After that, the question remains: what can an insurer reasonably cover? Clearly a widespread, regional blackout is not fully insurable. Electronics insurance will certainly mitigate the financial consequences in terms of data, communications equipment, or office electronics. However, in standard property insurance, such losses are only covered if material damage, for example, due to a natural catastrophe, is the cause of the blackout. Even then, losses are only covered to the contract limits of the business interruption coverage, as a part of the standard property coverage. Considering the myriad potential causes and punishing financial consequences of a long-term blackout, at this point, businesses should look for alternatives to the status quo in grid reliance.
A few corporate campuses have, in fact, installed their own mammoth generators, supposed to provide three to four weeks of full power—although they remain untested. However, middle-market companies—the backbone of the German economy—can’t afford such large backup generators.
Is there another solution? The government’s answer hasn’t changed since 2004, but renewable energy has evolved dramatically. Renewables are cheaper, better, and manifold. Are they reliable and cheap enough for companies to start another energy revolution: distributed generation, power supplied at the point of use? In other words, could businesses become independent of the power grid?
The impediment to relying solely on solar or wind power, on or off the grid, is the inconsistent supply: the wind doesn’t always blow, the sun disappears, at least once a day, and it’s hard to store the power for off-times.
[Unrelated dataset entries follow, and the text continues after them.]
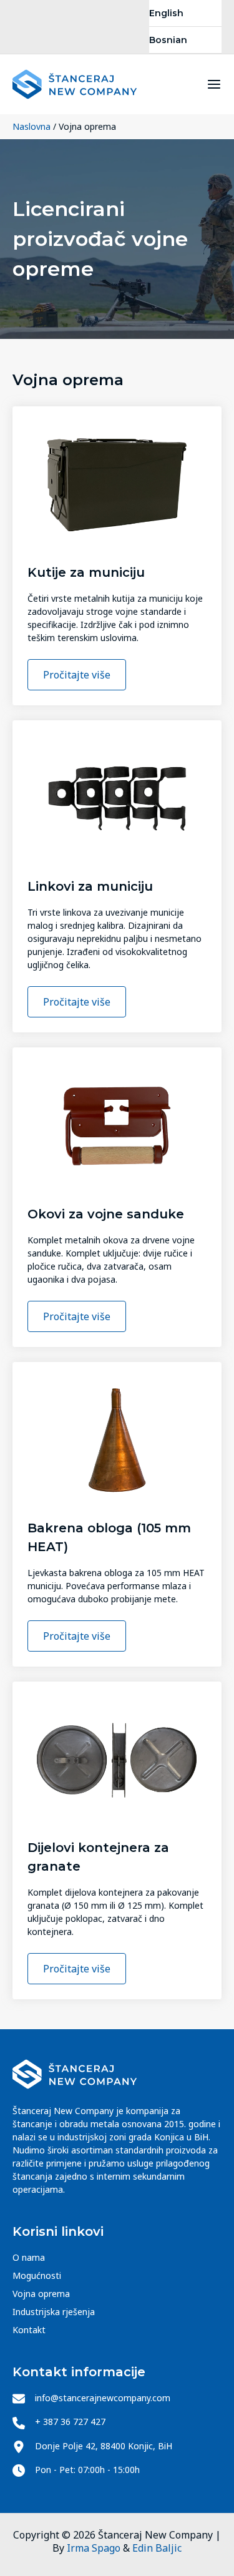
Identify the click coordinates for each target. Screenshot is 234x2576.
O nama (28, 2257)
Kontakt (29, 2330)
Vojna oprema (41, 2293)
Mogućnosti (36, 2275)
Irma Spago (93, 2548)
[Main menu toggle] (214, 84)
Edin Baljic (157, 2548)
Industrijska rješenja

We have written previously about eco-friendly, fuel-cell servers. They function as non-stop batteries, and deliver a uniform, uninterrupted current which is especially suited to powering 24/7 digital architecture. The modular design and redundancy of stacks of fuel cells also make them virtually blackout-proof. A number of companies are experimenting with hybrid systems, solar or wind energy operating in tandem with fuel cells, which may provide the greenest and most reliable power stream to date. Converting to on-site, base-load power allows businesses to connect to the grid only for backup, and discard their old backup generators.
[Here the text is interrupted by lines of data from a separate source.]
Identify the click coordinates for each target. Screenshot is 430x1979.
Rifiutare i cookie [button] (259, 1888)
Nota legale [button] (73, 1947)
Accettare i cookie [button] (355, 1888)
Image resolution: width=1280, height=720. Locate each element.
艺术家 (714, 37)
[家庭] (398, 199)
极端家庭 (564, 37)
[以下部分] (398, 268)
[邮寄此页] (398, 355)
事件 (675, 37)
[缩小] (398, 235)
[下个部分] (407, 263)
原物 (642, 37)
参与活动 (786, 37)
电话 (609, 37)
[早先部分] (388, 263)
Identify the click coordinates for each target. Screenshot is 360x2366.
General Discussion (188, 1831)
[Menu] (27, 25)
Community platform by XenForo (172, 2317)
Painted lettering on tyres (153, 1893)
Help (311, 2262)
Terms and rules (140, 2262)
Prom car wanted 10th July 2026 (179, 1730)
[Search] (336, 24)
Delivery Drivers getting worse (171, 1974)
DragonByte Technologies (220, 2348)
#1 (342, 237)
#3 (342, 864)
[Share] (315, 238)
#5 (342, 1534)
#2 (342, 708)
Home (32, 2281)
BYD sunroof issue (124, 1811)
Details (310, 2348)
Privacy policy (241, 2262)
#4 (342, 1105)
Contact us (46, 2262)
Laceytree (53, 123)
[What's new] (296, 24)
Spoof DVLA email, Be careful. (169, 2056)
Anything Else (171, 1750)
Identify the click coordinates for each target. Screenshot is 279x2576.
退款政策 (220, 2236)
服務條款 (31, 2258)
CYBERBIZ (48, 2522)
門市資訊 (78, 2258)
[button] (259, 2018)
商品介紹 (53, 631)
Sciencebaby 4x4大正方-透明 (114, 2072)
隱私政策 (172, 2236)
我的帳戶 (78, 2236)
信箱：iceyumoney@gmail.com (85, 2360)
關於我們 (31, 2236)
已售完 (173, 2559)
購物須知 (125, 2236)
Whatever the renewable source, eco-friendly, on-site power generation could solve the grid nightmare for business, consumers, and national economies, reducing emissions at the same time. Middle-market companies that act now could find themselves in powerful positions in the next decade, as the power grid trips and falters more than ever, under the increasing burden of the digital economy. The threat of a black swan blackout may well create another black swan event in Germany, Europe, and the developed world: independent primary power, the next energy revolution.
Roland Brandt is XL Group’s Head of Underwriting Management for International Property.